After considering these well-established principles of law, we conclude, as did the trial court, that this case is virtually indistinguishable from the circumstances and statutes at issue in Department of Insurance v. Dade County Consumer Advocate's Office, 492 So.2d 1032 (Fla.1986), which declared similar statutes to be invalid as an unconstitutional infringement on the public's right to effective bargaining power with those from whom they seek to purchase services.

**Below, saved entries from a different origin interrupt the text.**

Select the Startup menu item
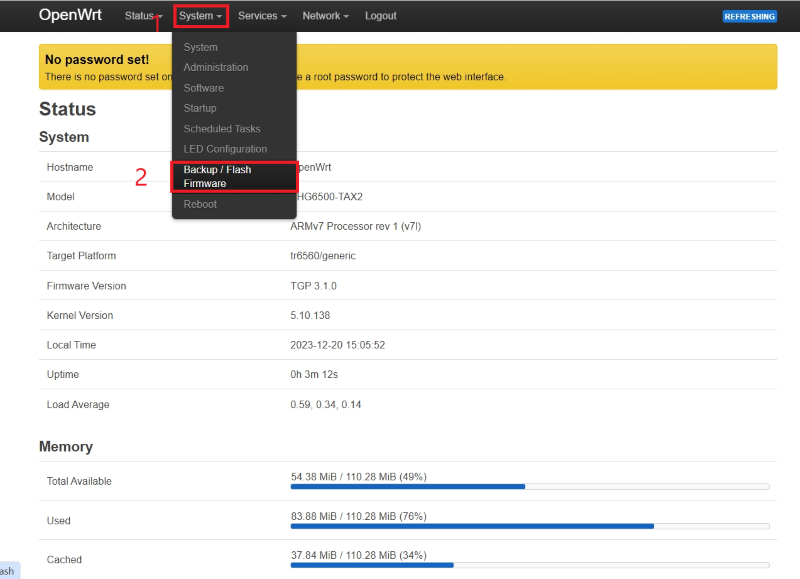800x579 pixels. point(199,108)
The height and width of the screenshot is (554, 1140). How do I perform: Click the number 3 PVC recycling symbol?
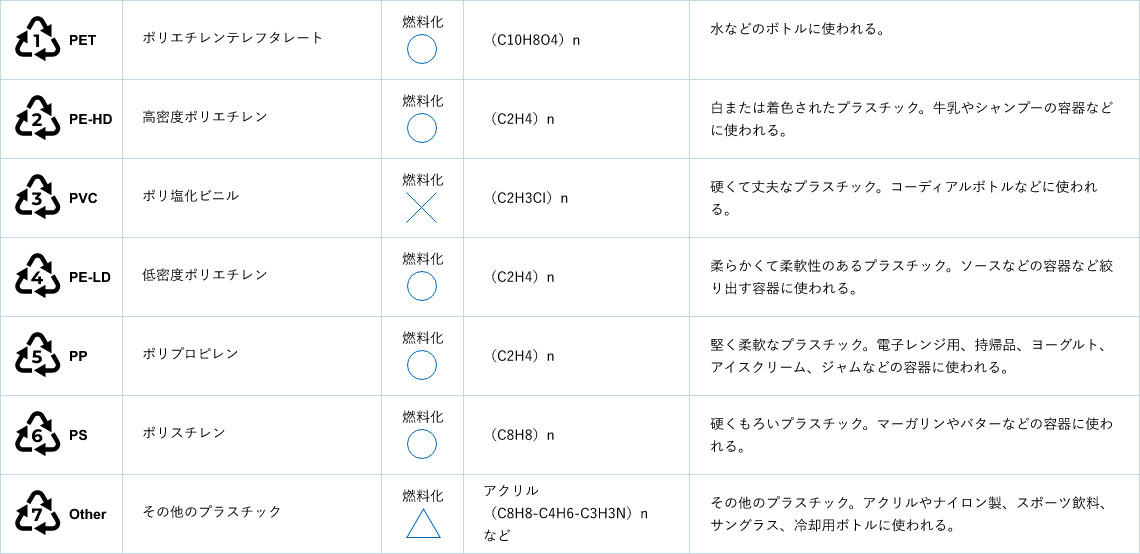(37, 198)
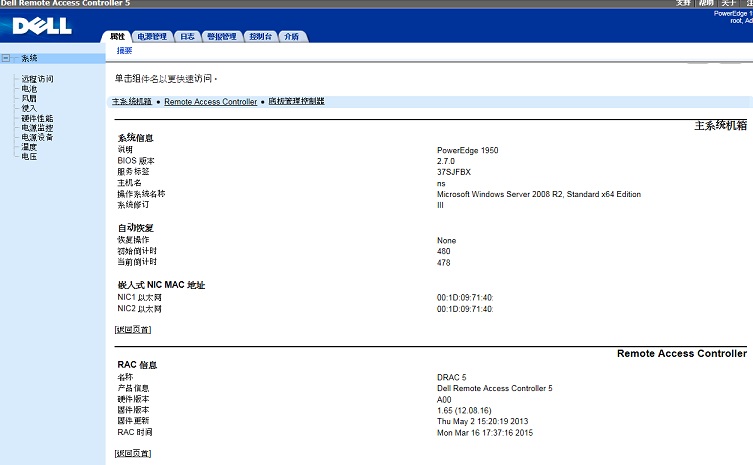Open 关于 link in top bar

click(730, 4)
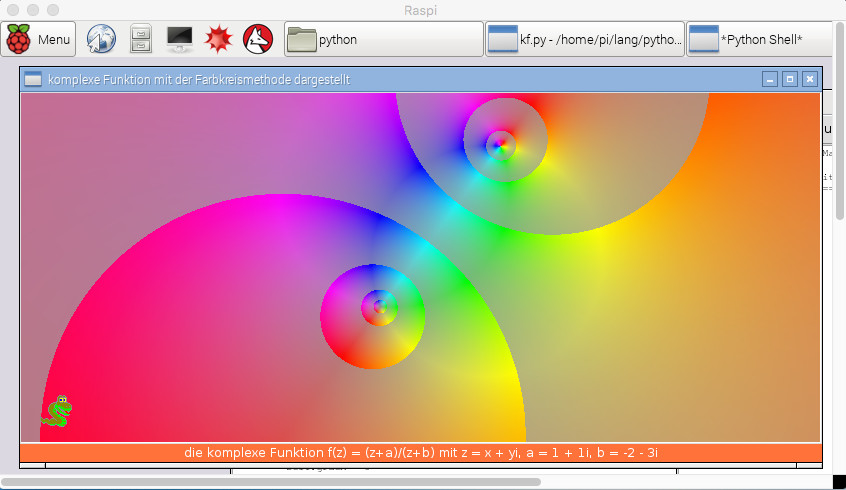The height and width of the screenshot is (490, 846).
Task: Click the window icon in the plot title bar
Action: coord(33,79)
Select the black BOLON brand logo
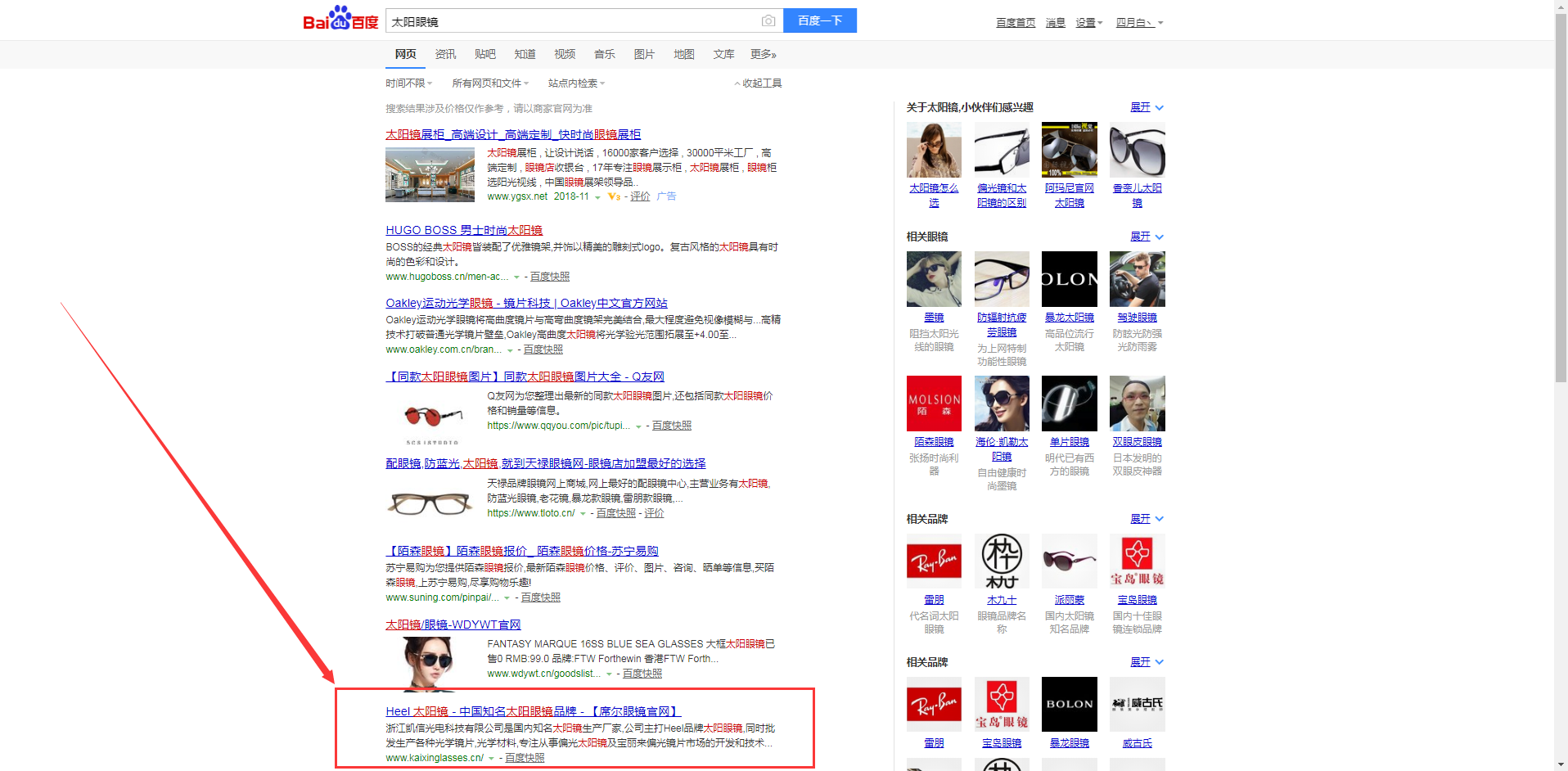 1069,704
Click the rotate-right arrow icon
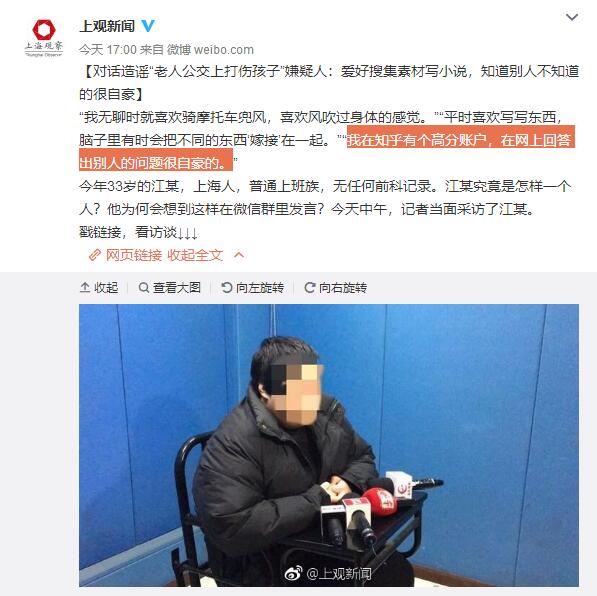597x596 pixels. click(310, 288)
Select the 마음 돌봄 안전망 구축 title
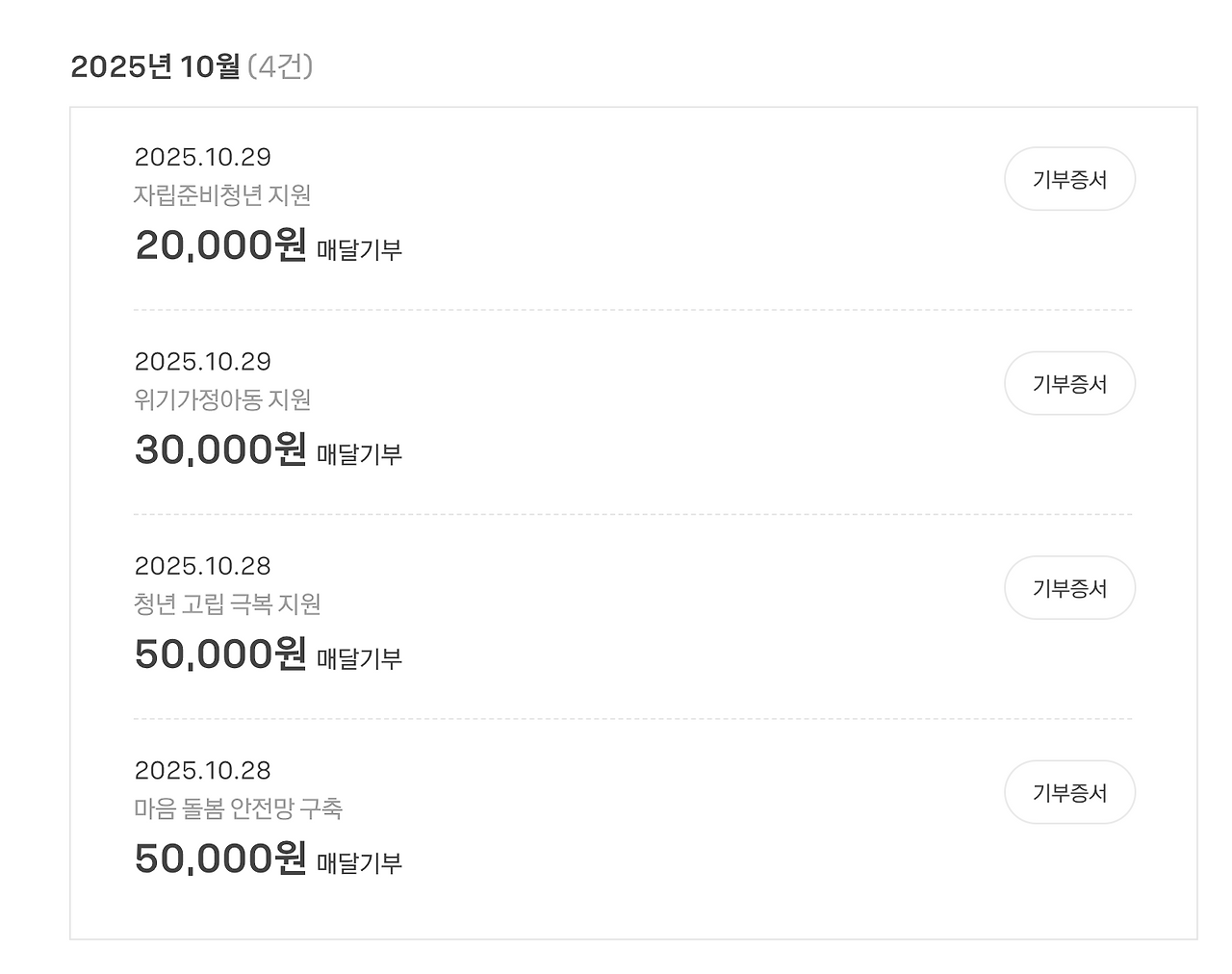Viewport: 1232px width, 974px height. [x=238, y=808]
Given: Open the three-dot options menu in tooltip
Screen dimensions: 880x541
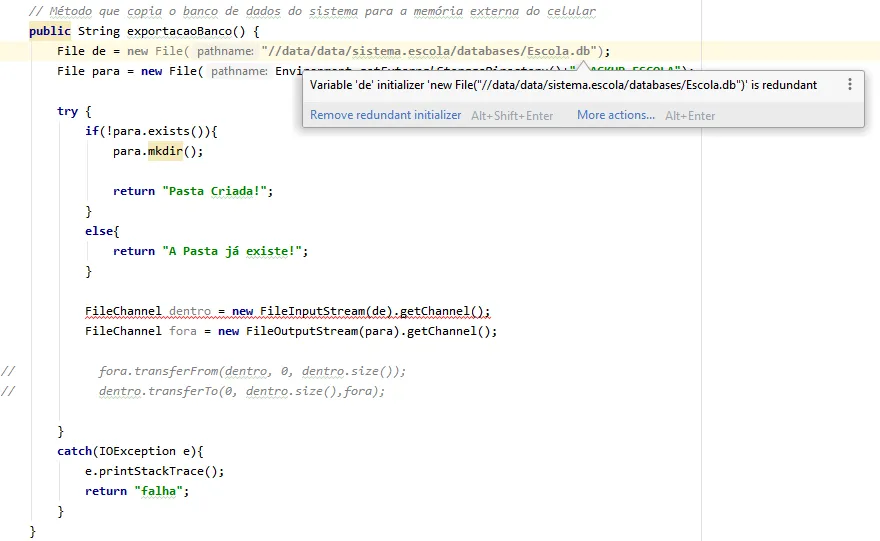Looking at the screenshot, I should coord(850,85).
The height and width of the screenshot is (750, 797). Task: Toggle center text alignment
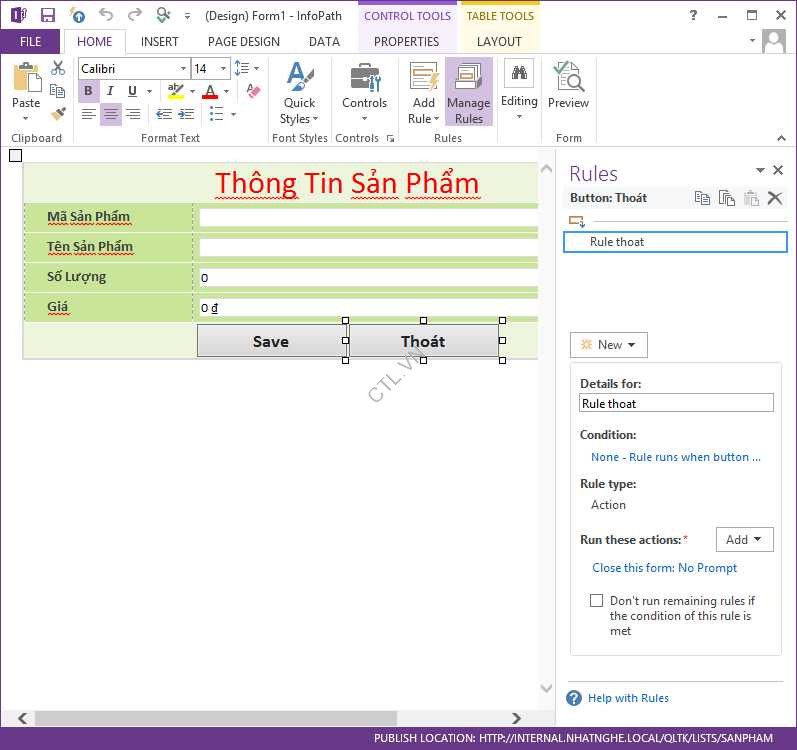111,115
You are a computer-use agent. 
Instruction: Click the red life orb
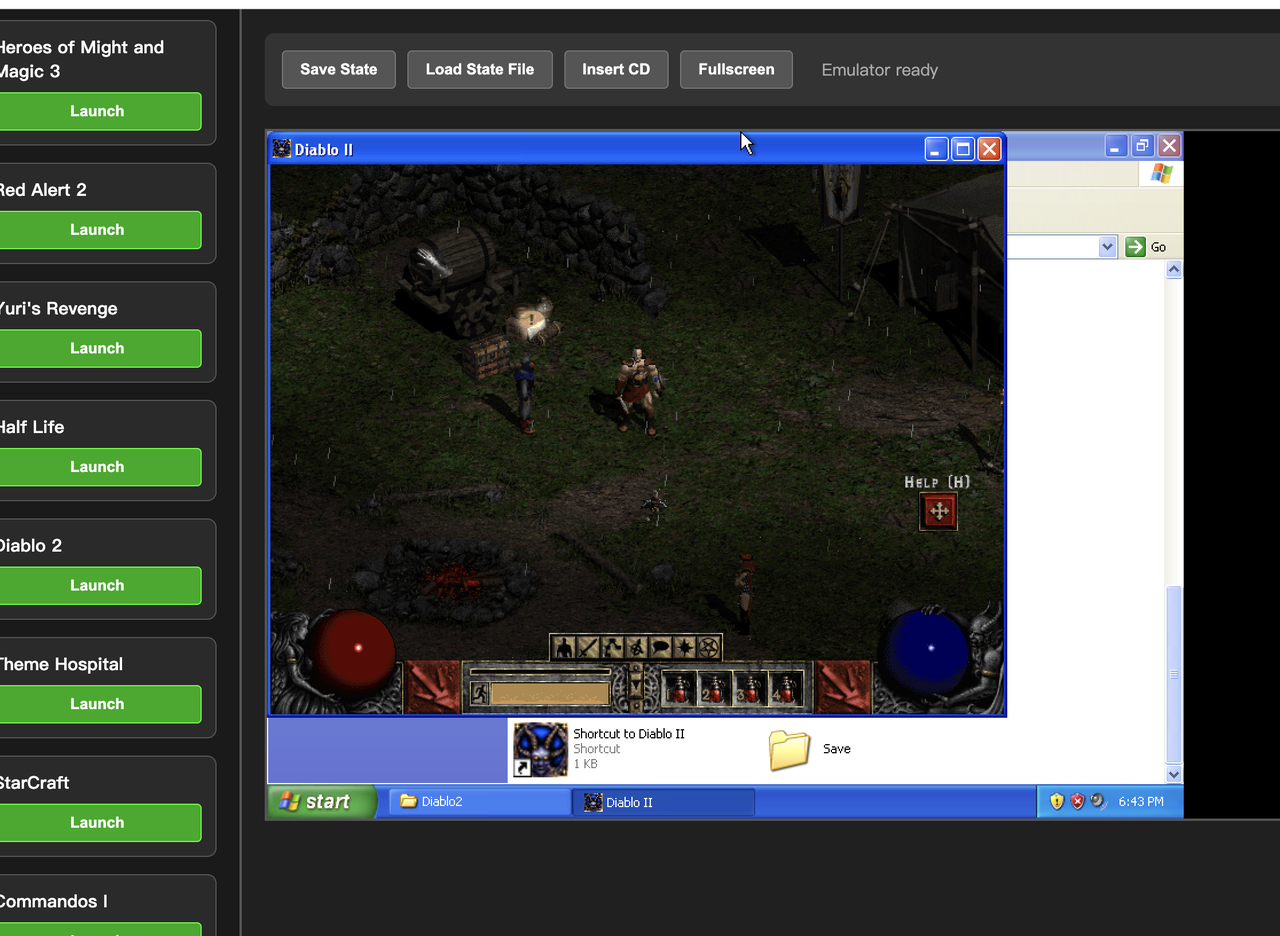(x=355, y=648)
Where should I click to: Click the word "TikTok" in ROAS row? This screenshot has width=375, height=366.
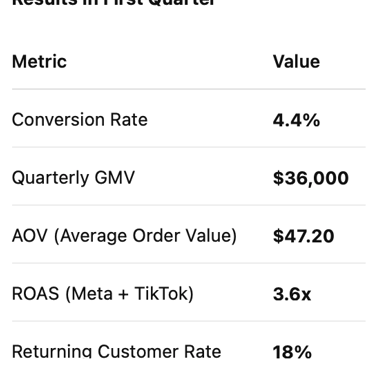pyautogui.click(x=162, y=294)
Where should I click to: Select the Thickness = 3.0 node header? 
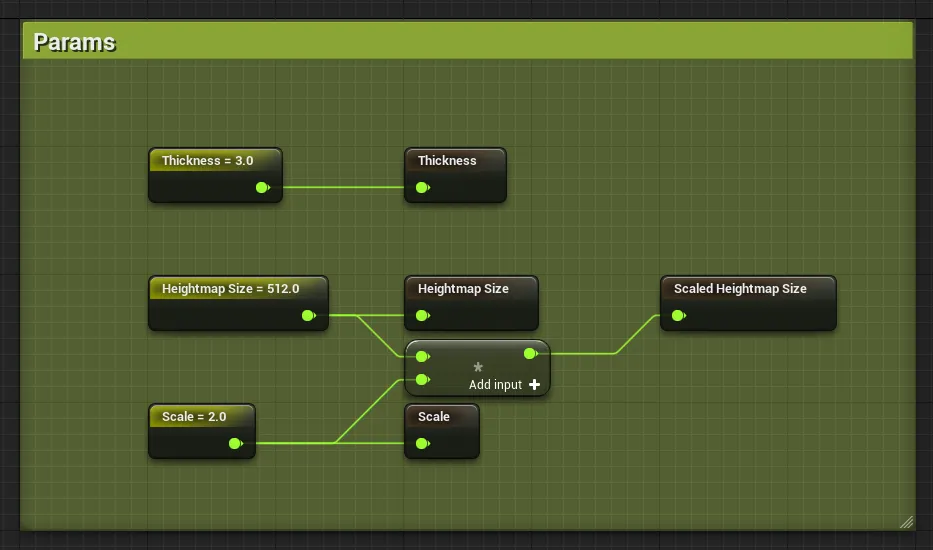(208, 161)
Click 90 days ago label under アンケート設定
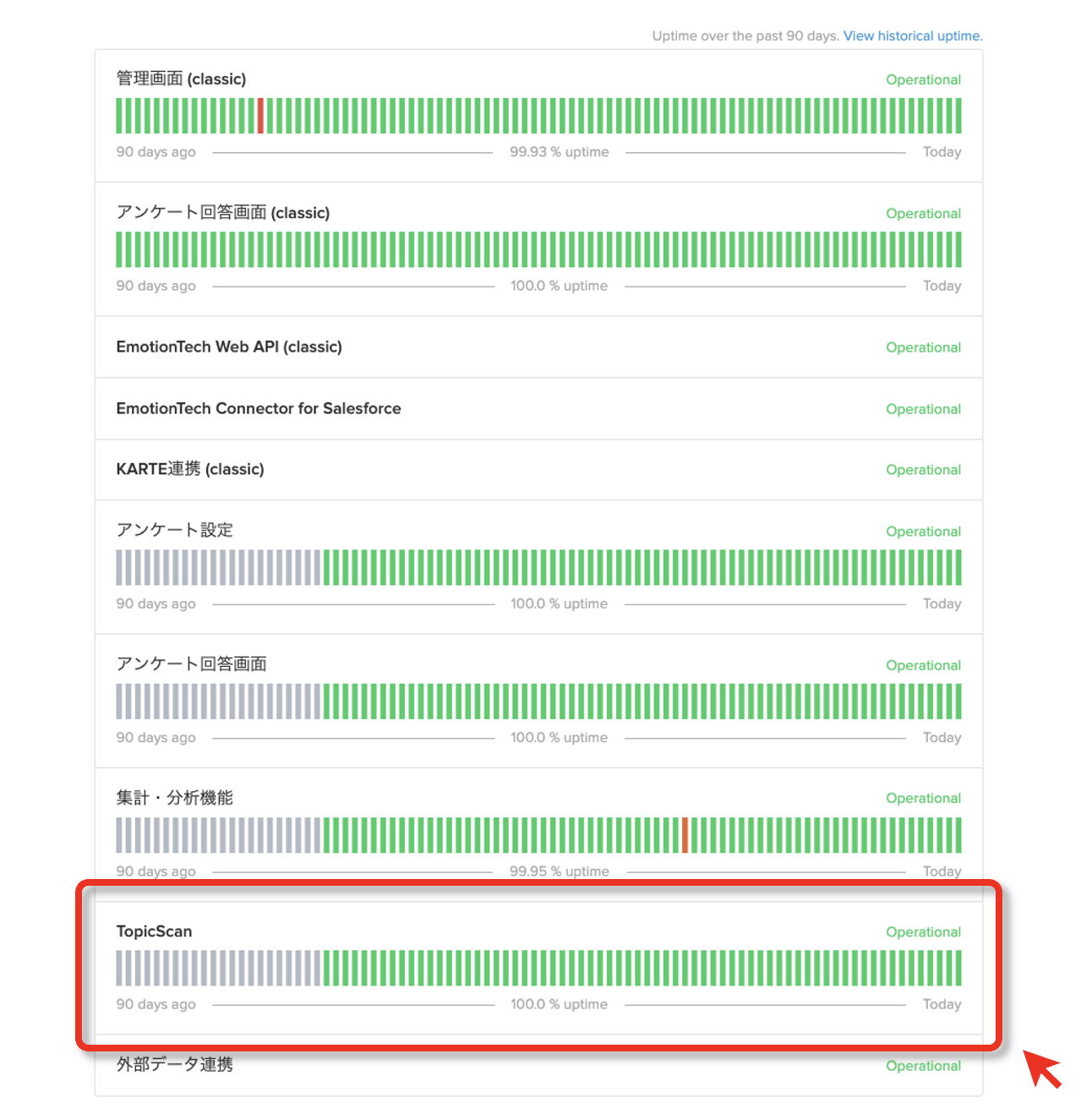Screen dimensions: 1092x1114 (x=156, y=603)
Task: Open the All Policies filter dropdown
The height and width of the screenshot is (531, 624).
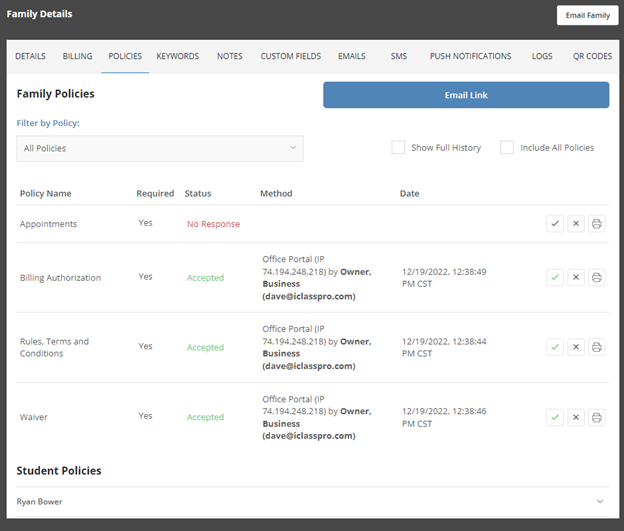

Dade County Consumer Advocates' Office

In Dade County, the Consumers Advocate's Office (Consumer Advocate) filed a complaint against the Department of Insurance alleging that certain anti-rebate statutes prevented price competition with respect to insurance agents' commissions, thereby depriving consumers of their property without due process in violation of article I, section 9 of the Florida Constitution.13 The Department of Insurance argued that the anti-rebate statutes guaranteed insurer solvency and prevented discrimination against insureds in the same actuarial class. The Department and various amici further argued that the antirebate statutes advanced the economic protection of Florida consumers by establishing uniform rates; that, in the absence of these laws, similarly situated consumers would pay different prices for the same policy; that consumers' efforts to compare prices would be thwarted; that consumers would focus on the size of the rebate rather than the quality of insurance; that premiums would increase as a result of pressure by agents for larger commissions so as to offer large rebates; and that many policies would lapse because consumers would replace their policies each year with new policies by different agents offering larger rebates, resulting in higher administrative costs. The trial court found the challenged statutes to be a valid exercise of police power and regulatory authority to protect the public from discrimination. The district court reversed, concluding that it was unable to find a legitimate state interest "justifying the continued existence of the anti-rebate statutes." Dade County Consumer Advocate's Office v. Department of Ins., 457 So.2d 495, 497 (Fla. 1st DCA 1984).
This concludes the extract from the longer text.